In this country, I think most cut flower production is in California. Lots of cut Lilies also come from South America (Chile, Ecuador, Columbia), Holland, and New Zealand to name a few. They're grown with protection from the sun and weather, and shipped in bud, so the buds/blooms remain unblemished.
so are they grown under a greenhouse?
http://www.ncation.com/default.asp?cid=16&weid=12&skn=17.p&cacheserver=False&a=public_browse&s_cs=sec**lilies&page=1&s_subsec=LA-HYBRID - ASI-FLORUM LILIES
here is ednie's link. they are precooled. so what can i expect if i order them now? are these most likely from this summer's harvest?
I'd only plant precooled bulbs in spring. They'll be inclined to sprout immediately upon exposure to warmer temps.
oh, forgot to say the bulbs are probably from the southern hemisphere, where it's spring about now. So probably from autumn harvest there (March or thereabouts?).
well where can you get freshly dug bulbs for fall planting at wholesale prices? i may not make it this year but i would really like to have a fall lily co-op next year.
The closest thing to wholesale prices from a real grower would be the regional lily societies. They purchase from the real growers and sell to members and some sell to the public. These are the best bulbs at the nicest prices.
http://www.lilies.org/us-regional-lily-societies.html
i never thought to look for one in texas. i'm off to see. thank you.
Barb, I participated in a co op (not on DG) where The Lily Garden was the vendor. More expensive than Ednie by a long shot, but big savings compared to their catalog prices. Like bulbs that were priced $10-17 each in the catalog for $5-8 each. So wholesale prices, just on higher end varieties. If you're looking to try some primo varieties, that may be worth a shot.
they don't have one in texas. one never sees lilies here to speak of. i will look at the lily garden neal. i may do better staying with the cheaper varieties in case they all croak after 3-4 years. i haven't grown them long enough to really know. steve over in ft. worth has beautiful lilies i think and has had them for a long time.
The Pacific Northwest Lily Society does two sales a year and although I am not a "local" I still am a member because one year some lady named pard lead me to the place and I haven't been the same since. They mail order their bulbs, so it is really quite nice for me. The prices are good and you just never know what nice surprises they might offer and at a very good price too. It might be something worth a try.
They don't have it updated quite yet for this fall's sale, but I would expect it any day.
http://www.pnwls.org/id21.html
Disclaimer: I am guilty only of addicting mags to the PNWLS and their sales.
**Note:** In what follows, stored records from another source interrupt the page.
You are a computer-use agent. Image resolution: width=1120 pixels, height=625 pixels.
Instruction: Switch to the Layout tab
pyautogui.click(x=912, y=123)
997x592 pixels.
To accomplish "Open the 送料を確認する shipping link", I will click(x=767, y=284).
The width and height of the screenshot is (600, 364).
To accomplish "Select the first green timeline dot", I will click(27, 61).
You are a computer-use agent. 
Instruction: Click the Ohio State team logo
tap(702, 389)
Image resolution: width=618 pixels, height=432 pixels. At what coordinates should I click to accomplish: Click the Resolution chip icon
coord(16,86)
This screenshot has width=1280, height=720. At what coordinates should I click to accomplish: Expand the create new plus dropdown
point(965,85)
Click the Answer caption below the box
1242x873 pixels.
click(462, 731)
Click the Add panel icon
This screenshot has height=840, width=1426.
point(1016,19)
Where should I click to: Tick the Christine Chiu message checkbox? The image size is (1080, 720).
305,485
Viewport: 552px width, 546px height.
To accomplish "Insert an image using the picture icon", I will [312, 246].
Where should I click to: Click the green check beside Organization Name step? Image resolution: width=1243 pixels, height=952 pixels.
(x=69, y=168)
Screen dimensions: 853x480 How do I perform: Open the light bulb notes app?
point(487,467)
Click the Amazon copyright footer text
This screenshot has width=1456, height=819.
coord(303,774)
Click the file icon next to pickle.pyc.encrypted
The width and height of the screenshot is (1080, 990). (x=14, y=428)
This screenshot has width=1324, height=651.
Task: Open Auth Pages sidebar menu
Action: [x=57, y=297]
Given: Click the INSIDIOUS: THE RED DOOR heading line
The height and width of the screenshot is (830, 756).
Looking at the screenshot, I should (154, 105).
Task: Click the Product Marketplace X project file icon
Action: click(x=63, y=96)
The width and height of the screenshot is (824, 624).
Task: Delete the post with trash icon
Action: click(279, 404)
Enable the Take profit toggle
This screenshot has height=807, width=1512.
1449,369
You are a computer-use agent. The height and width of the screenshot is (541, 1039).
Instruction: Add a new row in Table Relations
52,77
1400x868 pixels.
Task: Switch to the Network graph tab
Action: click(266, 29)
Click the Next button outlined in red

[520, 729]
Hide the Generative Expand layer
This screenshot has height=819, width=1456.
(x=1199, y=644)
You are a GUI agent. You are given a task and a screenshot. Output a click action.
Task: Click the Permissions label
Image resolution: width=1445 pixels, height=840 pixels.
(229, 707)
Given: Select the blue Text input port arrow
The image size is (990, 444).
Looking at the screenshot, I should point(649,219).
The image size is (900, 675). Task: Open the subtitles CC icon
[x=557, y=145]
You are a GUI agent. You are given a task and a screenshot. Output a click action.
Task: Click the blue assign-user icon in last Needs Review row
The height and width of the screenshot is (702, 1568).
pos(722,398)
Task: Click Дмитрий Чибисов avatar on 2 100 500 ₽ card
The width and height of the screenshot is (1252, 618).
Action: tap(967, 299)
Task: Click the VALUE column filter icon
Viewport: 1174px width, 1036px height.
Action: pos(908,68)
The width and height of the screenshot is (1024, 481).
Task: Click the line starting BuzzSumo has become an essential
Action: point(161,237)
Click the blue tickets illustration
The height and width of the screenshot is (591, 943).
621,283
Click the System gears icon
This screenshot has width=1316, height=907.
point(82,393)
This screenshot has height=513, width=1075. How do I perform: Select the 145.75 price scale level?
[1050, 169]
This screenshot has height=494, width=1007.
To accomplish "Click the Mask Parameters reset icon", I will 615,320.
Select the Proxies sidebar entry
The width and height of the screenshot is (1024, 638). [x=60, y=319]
She has herself to blame for lily addiction.
There should be an announcement out soon to members for the fall sale. It is usually out by the end of September, once all of the arrangements with the growers are made.
One good thing about the way they do it now is that you can actually see the types of lilies that are offered and the prices right there on-line. The PNWLS is one of the most fun lily shopping experiences ever! Trust me. Would I ever steer you wrong mamajack? ^_^ Lol.
From the PNWLS website, regarding the bulb sale:
Assisting Pam (and your Webmaster!)was Tracey N., who provided the online photo links with descriptions for our sale lilies, and many of the great photos are Tracey's own work. Tracey's husband, Pat W., also provided essential technical skills and advice. We could not have done any of this without them . . .
Way to go Tracey (and Pat)!
These societies simply can't run without its members willing to help out.